### EXERCISE OBJECTIVE
All lines from the one containing "Open Controller settings page" through the last line of the listing should be given again exactly, with no pictures.

++++++++

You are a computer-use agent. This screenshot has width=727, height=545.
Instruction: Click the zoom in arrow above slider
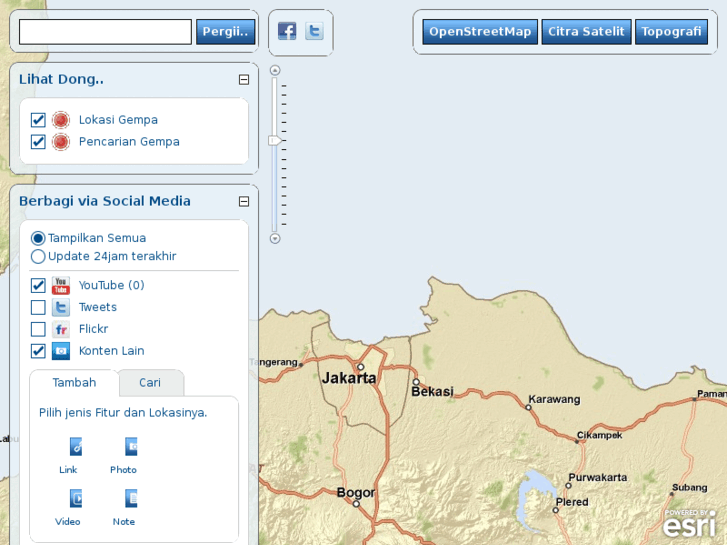275,71
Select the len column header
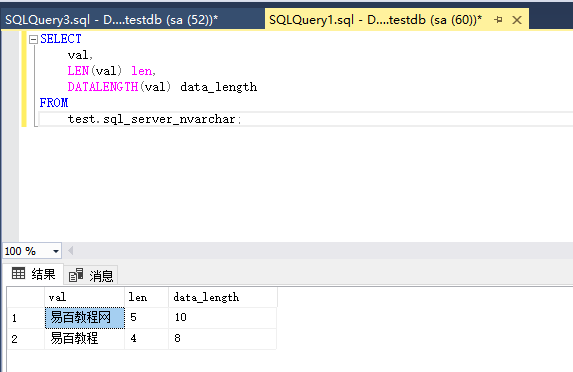This screenshot has height=372, width=573. tap(147, 297)
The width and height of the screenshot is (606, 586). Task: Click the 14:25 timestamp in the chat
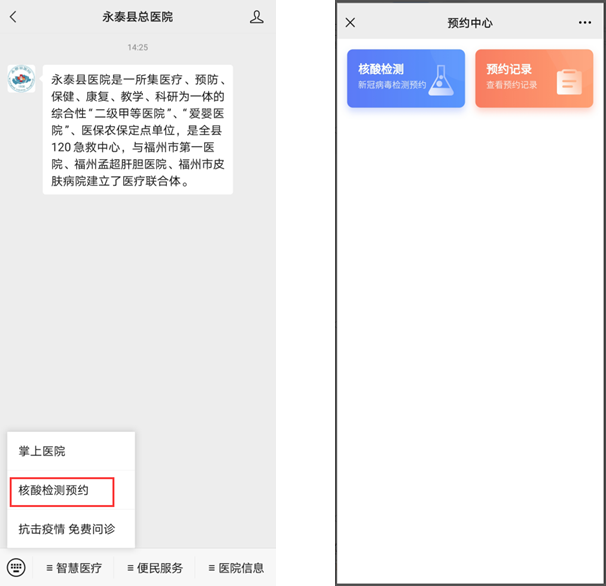point(138,47)
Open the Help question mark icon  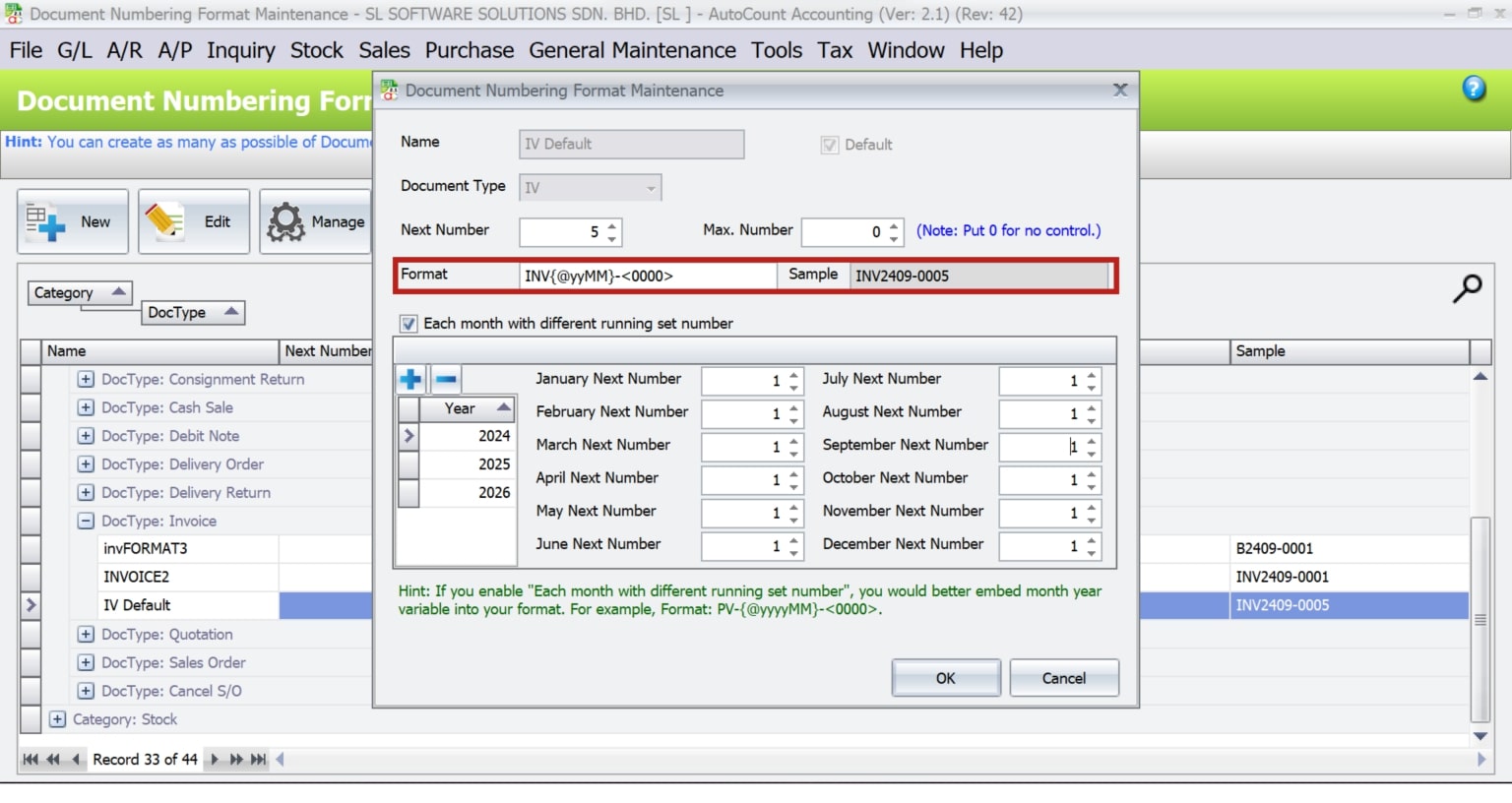tap(1474, 88)
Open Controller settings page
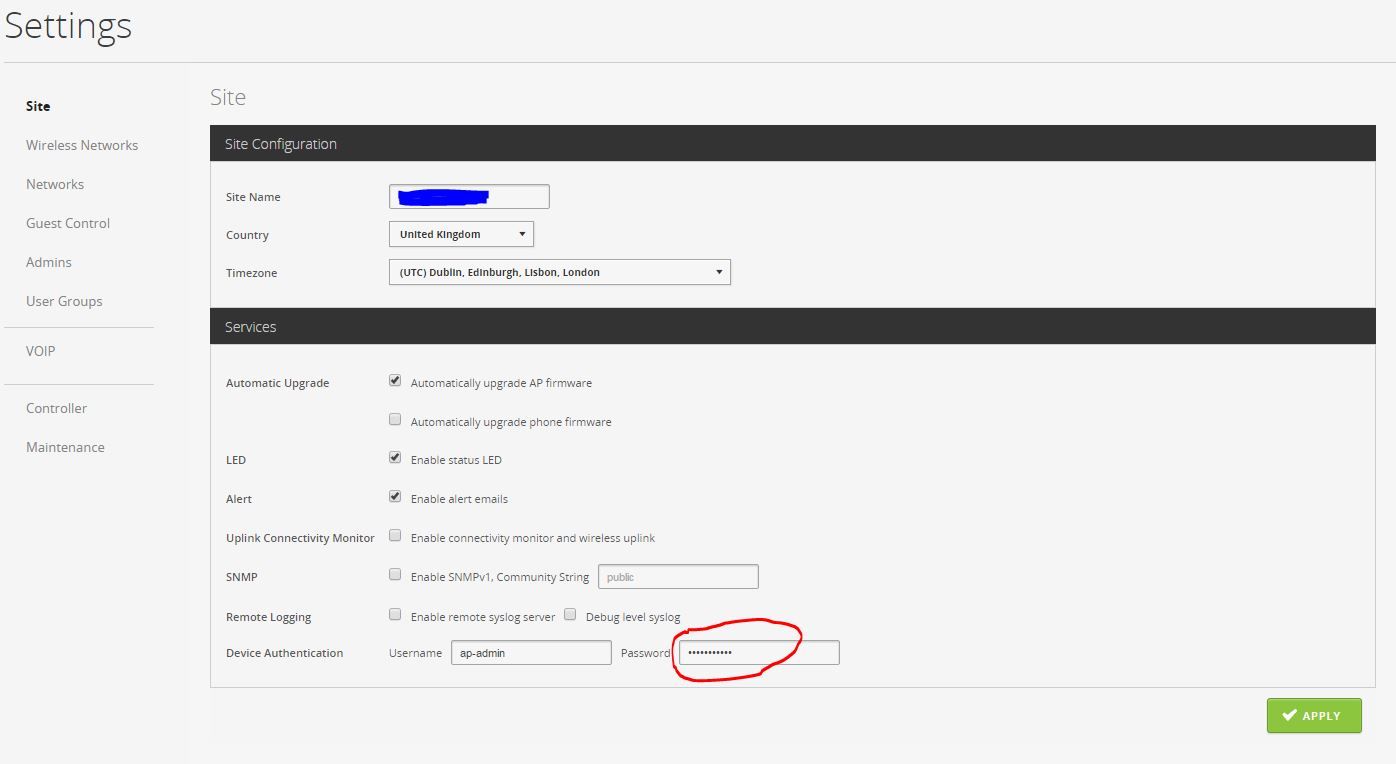This screenshot has height=764, width=1396. 56,408
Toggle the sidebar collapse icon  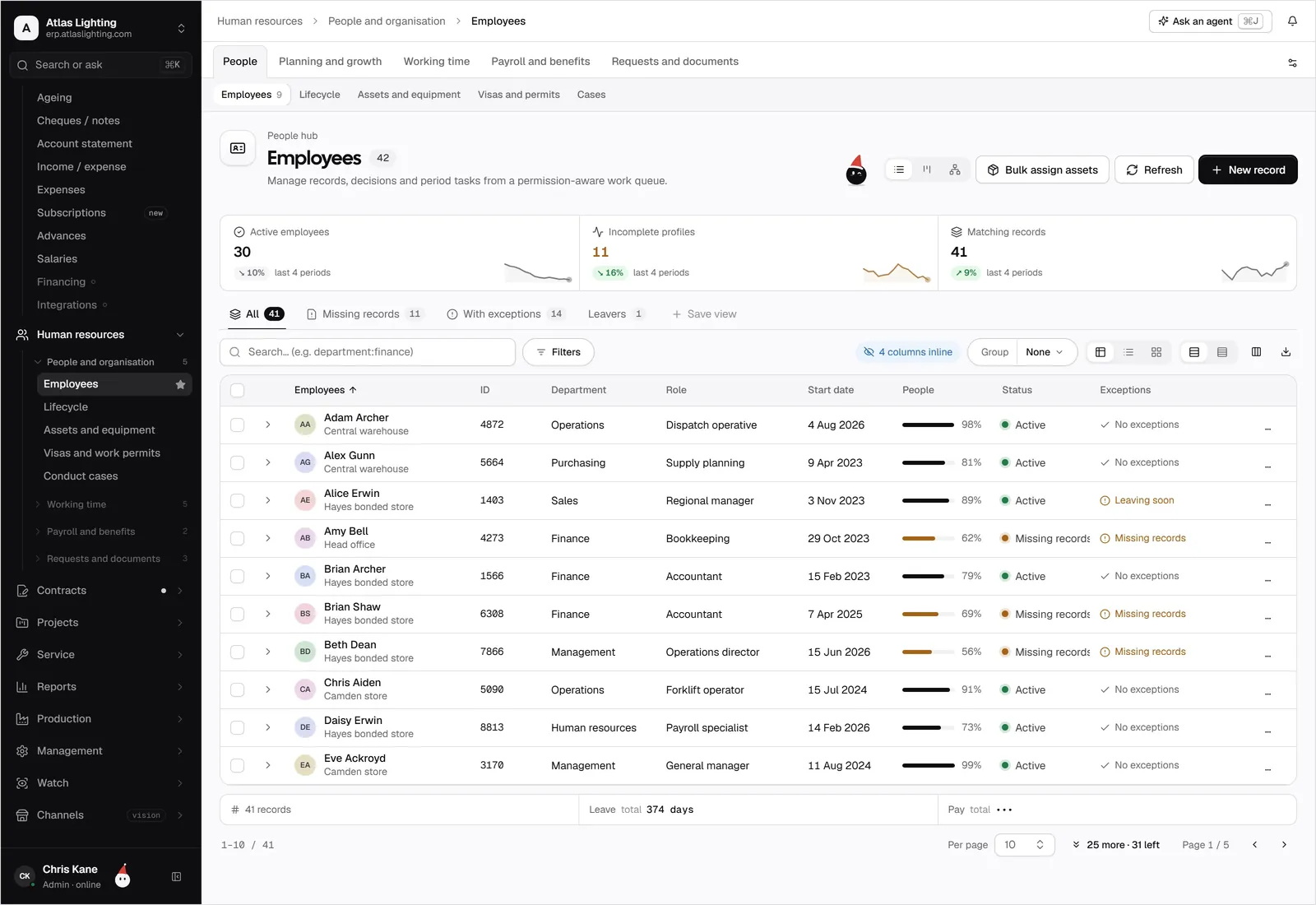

++++++++

### RESPONSE FOR THIS EXERCISE
Open Controller settings page
This screenshot has height=764, width=1396. 56,408
Toggle the sidebar collapse icon  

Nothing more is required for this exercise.